But to create an app which shows the determinants of unemployment in the different counties of Sweden? No-one can do that because that is a great analytical research task. You have to take data from very many different sources and make predictions. I saw a presentation about this yesterday at the Institute for Future Studies. The PowerPoint graphics were ugly, but the analysis was beautiful. In this case the researchers need a designer to make their findings understandable to the broad public, and together they could build an app that would predict unemployment month by month.

The CDIAC publish CO2 data for the atmosphere and the ocean, and they publish national and global emissions data. The UNFCCC publish national greenhouse gas inventories. What are the key datasets that you’d like to get hold of that are currently hard to get, and who currently holds these?

I have no coherent CO2 dataset for the world beyond 2008 at the present. I want to have this data until last year, at least. I would also welcome half year data but I understand this can be difficult because carbon dioxide emission vary for transport, heating or cooling of houses over the seasons of the year. So just give me the past year’s data in March. And in April/May for all countries in the world. Then we can hold government accountable for what happens year by year.

Let me tell you a bit about what happens in Sweden. The National Natural Protection Agency gets the data from the Energy Department and from other public sources. Then they give these datasets to consultants at the University of Agriculture and the Meteorological Authority. Then the consultants work on these datasets for half a year. They compile them, the administrators look through them and they publish them in mid-December, when Swedes start to get obsessed about Christmas. So that means that there was a delay of eleven and a half months.

So I started to criticize that. My cutting line was when I was with the Minister of Environment and she was going to Durban. And I said “But you are going to Durban with eleven and a half month constipation. What if all of this shit comes out on stage? That would be embarrassing wouldn’t it?”. Because I knew that she had in 2010 an increase in carbon dioxide emission and it increased by 10%. But she only published that coming back from Durban. So that became a political issue on TV. And then the government promised to make it earlier. So 2012 we got CO2 data by mid-October, and 2013 we’re going to get it in April.


But actually ridiculing is the only way that worked. That’s how we liberated the World Bank’s data. I ridiculed the President of the World Bank at an international meeting.
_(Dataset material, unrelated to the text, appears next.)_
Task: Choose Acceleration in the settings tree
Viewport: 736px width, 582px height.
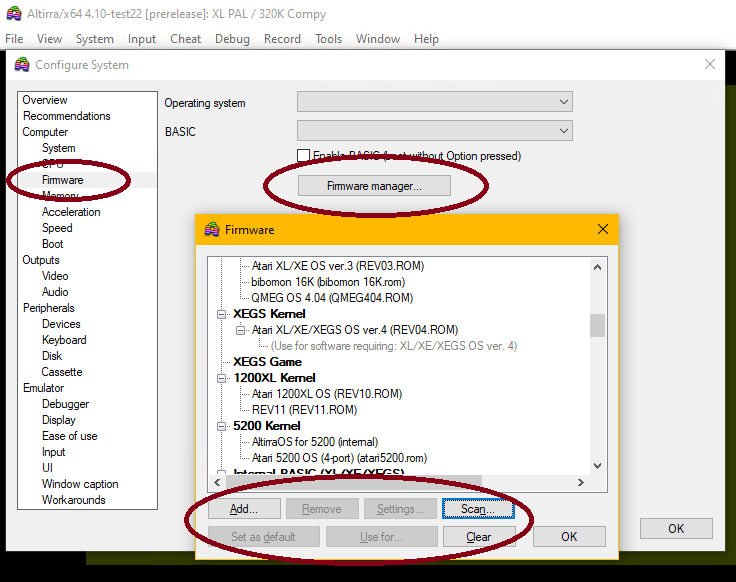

People were laughing. That became too much.

The governments in the rich countries don’t want the world to see emissions per capita. They want to publish emissions per country. This is very convenient for Germany, UK, not to mention Denmark and Norway. Then they can say the big emission countries are China and India. It is so stupid to look at total emissions per country. This allows small countries to emit as much as they want because they are just not big enough to matter. Norway hasn’t reduced their emissions for the last forty years. Instead they spend their aid money to help Brazil to replant rainforest. At the same time Brazil lends 200 times more money to the United States of America to help them consume more and emit more carbon dioxide into the atmosphere. Just to put these numbers up makes a very strong case. But I need to have timely carbon dioxide emission data. But not even climate activists ask for this. Perhaps it is because they are not really governing countries. The right wing politicians need data on economic growth, the left wing need data on unemployment but the greens don’t yet seem to need data in the same way.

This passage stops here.